UC Santa Barbara
Atomic-scale investigations of current and future devices: from nitride-based transistors to quantum computing
- Author(s): Gordon, Luke
- Advisor(s): Van de Walle, Chris G
- et al.
Our era is defined by its technology, and our future is dependent on its continued evolution. Over the past few decades, we have witnessed the expansion of advanced technology into all walks of life and all industries, driven by the exponential increase in the speed and power of semiconductor-based devices.
However, as the length scale of devices reaches the atomic scale, a deep understanding of atomistic theory and its application is increasingly crucial. In order to illustrate the power of an atomistic approach to understanding devices, we will present results and conclusions from three interlinked projects: n-type doping of III-nitride semiconductors, defects for quantum computing, and macroscopic simulations of devices.

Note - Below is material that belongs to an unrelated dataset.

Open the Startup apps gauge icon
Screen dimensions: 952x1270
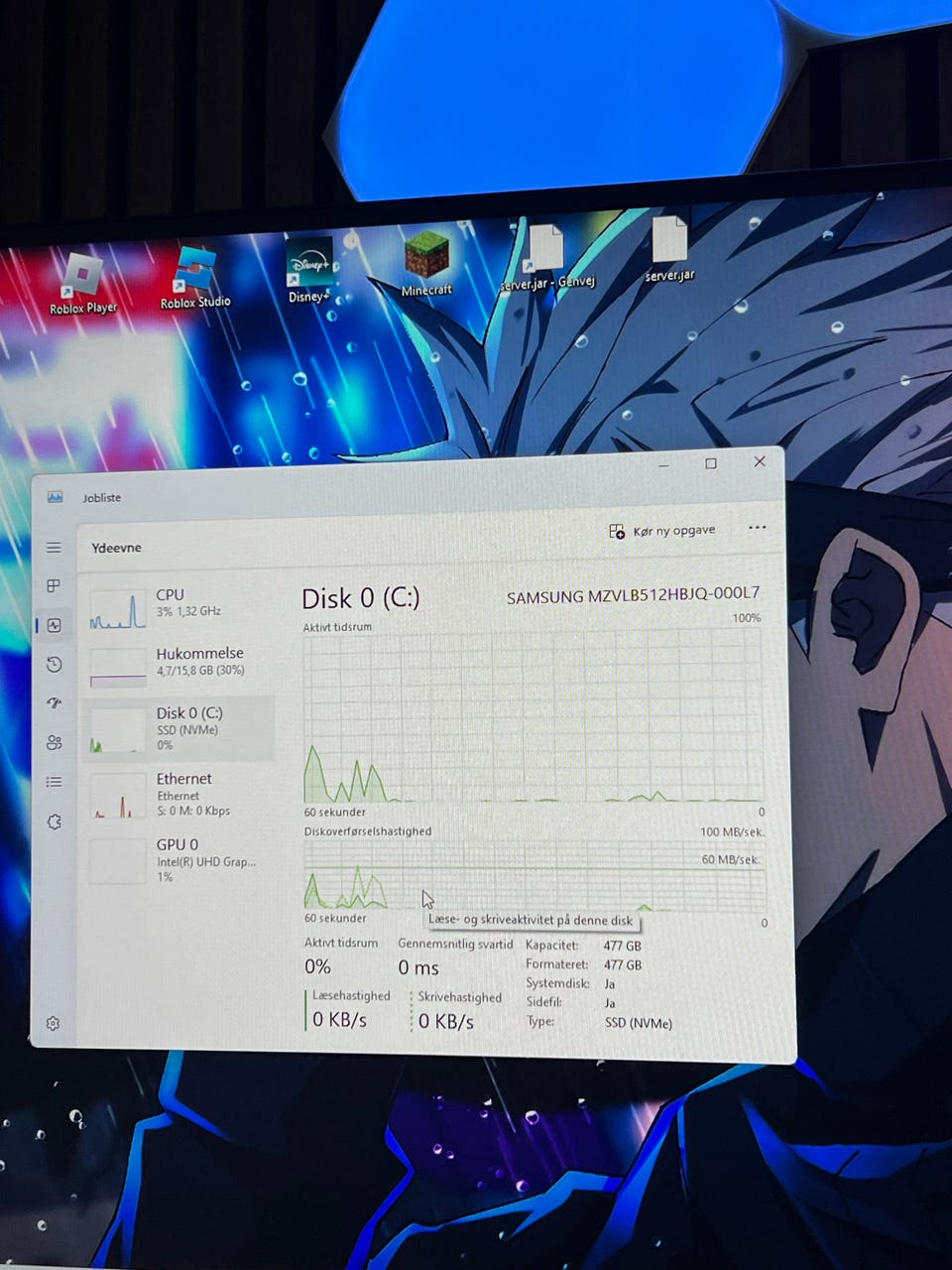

First, we will study effective n-type doping of III-nitride semiconductors and their alloys, and analyze the barriers to effective n-type doping of III-nitrides and their alloys. In particular, we will study the formation of DX centers, and predict alloy composition onsets for various III-nitride alloys. In addition, we will perform a comprehensive study of alternative dopants, and provide potential alternative dopants to improve n-type conductivity in AlN and wide-band-gap nitride alloys.
Next, we will discuss how atomic-scale defects can act as a curse for the development of quantum computers by contributing to decoherence at an atomic scale, specifically investigating the effect of two-level state defects (TLS) systems in alumina as a source of decoherence in superconducting qubits based on Josephson junctions; and also as a blessing, by allowing the identification of wholly new qubits in different materials, specifically showing calculations on defects in SiC for quantum computing applications.
Finally, we will provide examples of recent calculations we have performed for devices using macrosopic device simulations, largely in conjunction with first-principles calculations. Specifically, we will discuss the power of using a multi-scale approach to accurately model oxide and nitride-based heterostructures, and thereby illustrate our ability to predict device performance on scales unreachable using a purely first-principles approach.